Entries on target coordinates
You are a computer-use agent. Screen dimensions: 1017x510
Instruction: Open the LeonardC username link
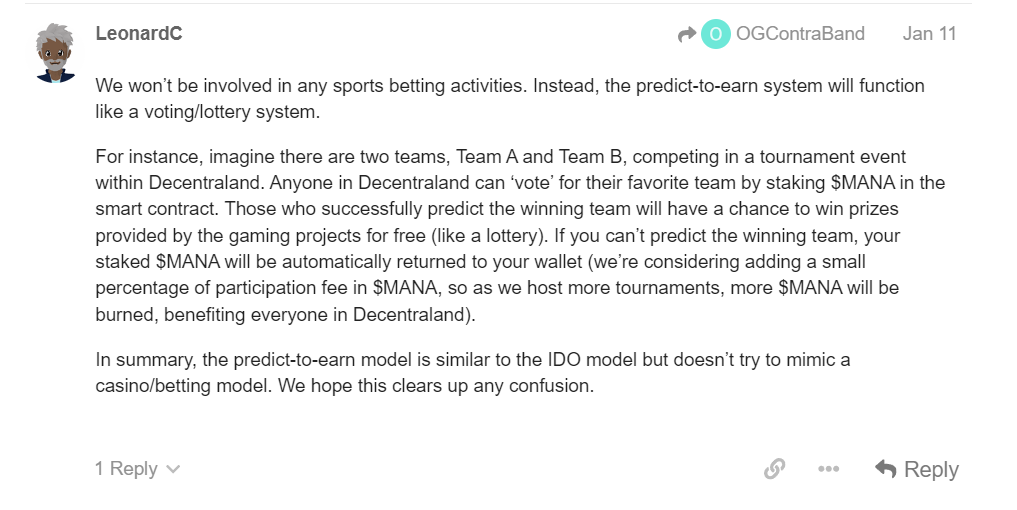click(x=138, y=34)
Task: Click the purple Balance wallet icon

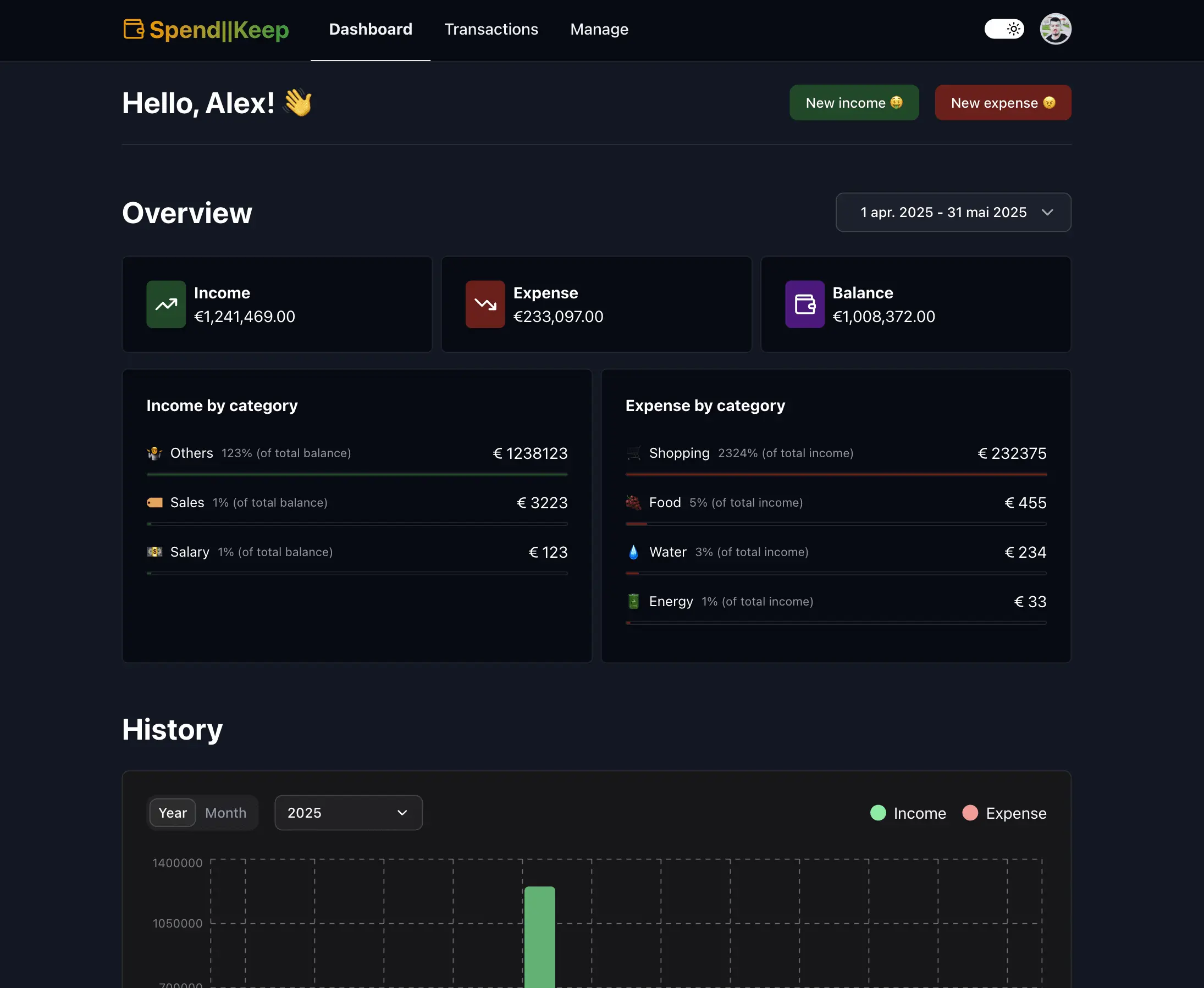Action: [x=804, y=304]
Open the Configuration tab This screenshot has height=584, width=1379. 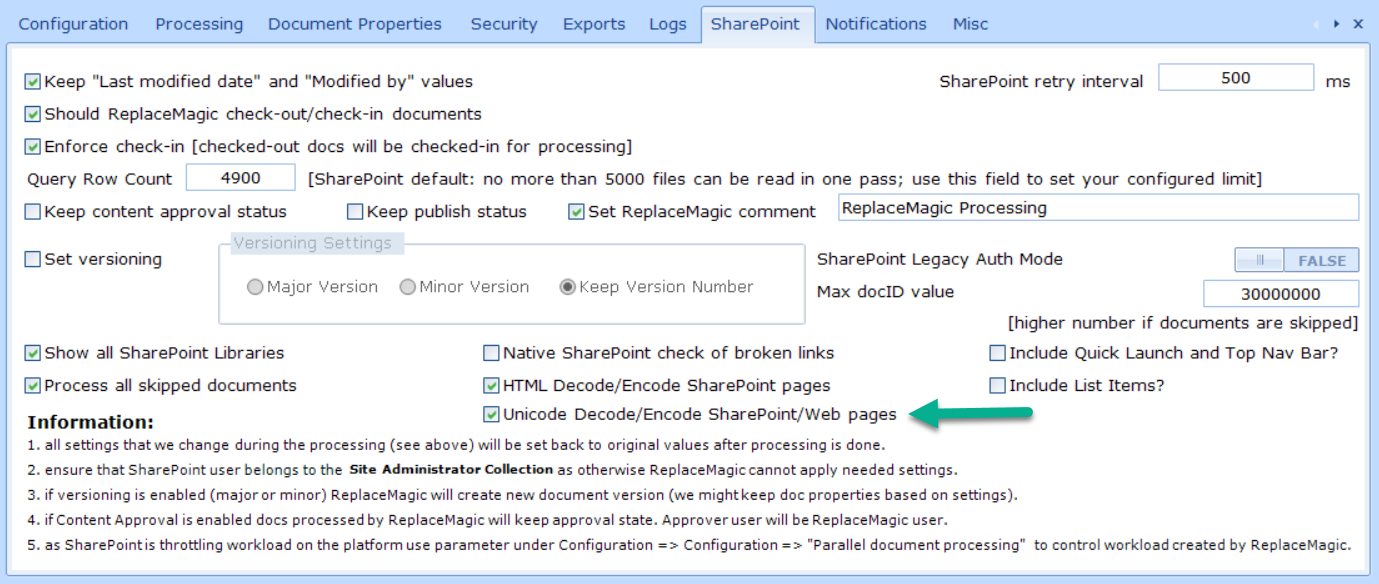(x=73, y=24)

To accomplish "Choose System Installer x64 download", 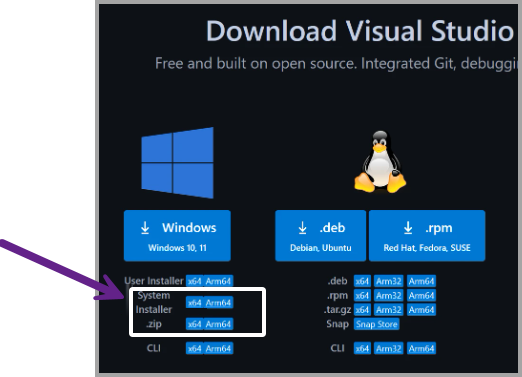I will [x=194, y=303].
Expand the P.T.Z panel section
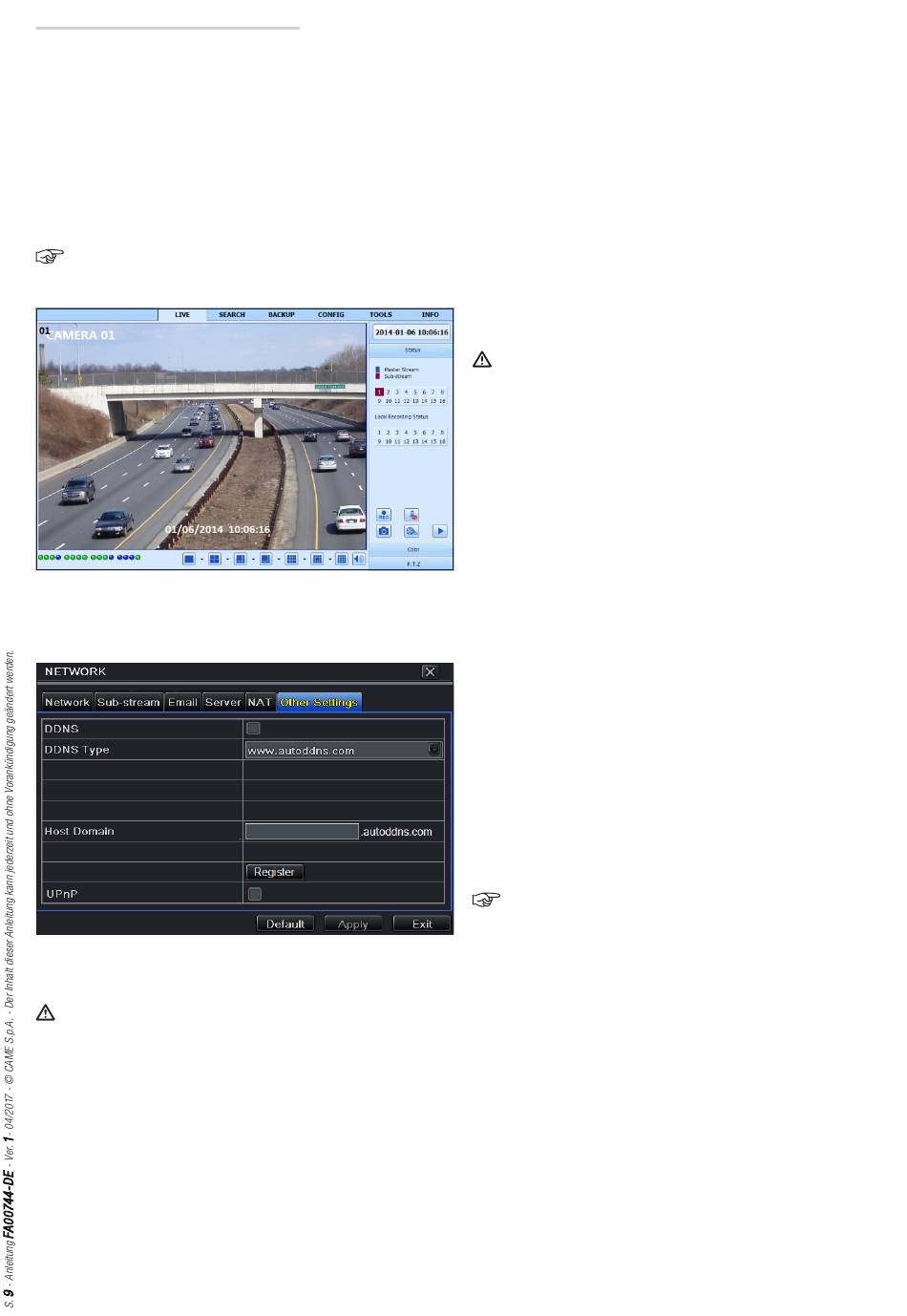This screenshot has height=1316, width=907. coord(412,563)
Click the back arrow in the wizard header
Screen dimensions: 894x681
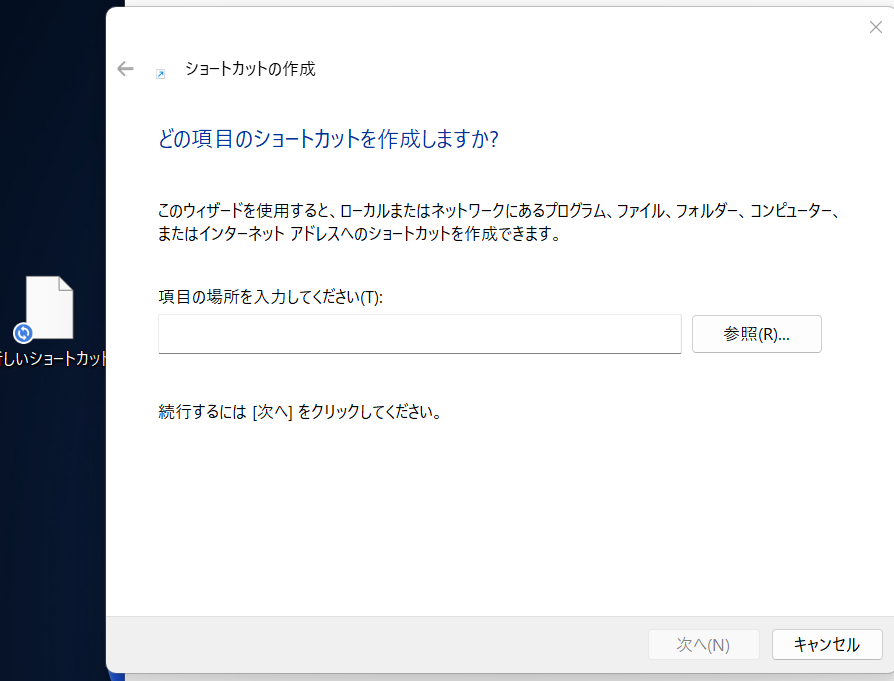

=== INSTRUCTIONS TO FOLLOW ===
Count the lines in the entries above that contain the string "dimensions", treating uppercase and lowercase as different. Reply with the number alone.

=== ANSWER TO THE EXERCISE ===
2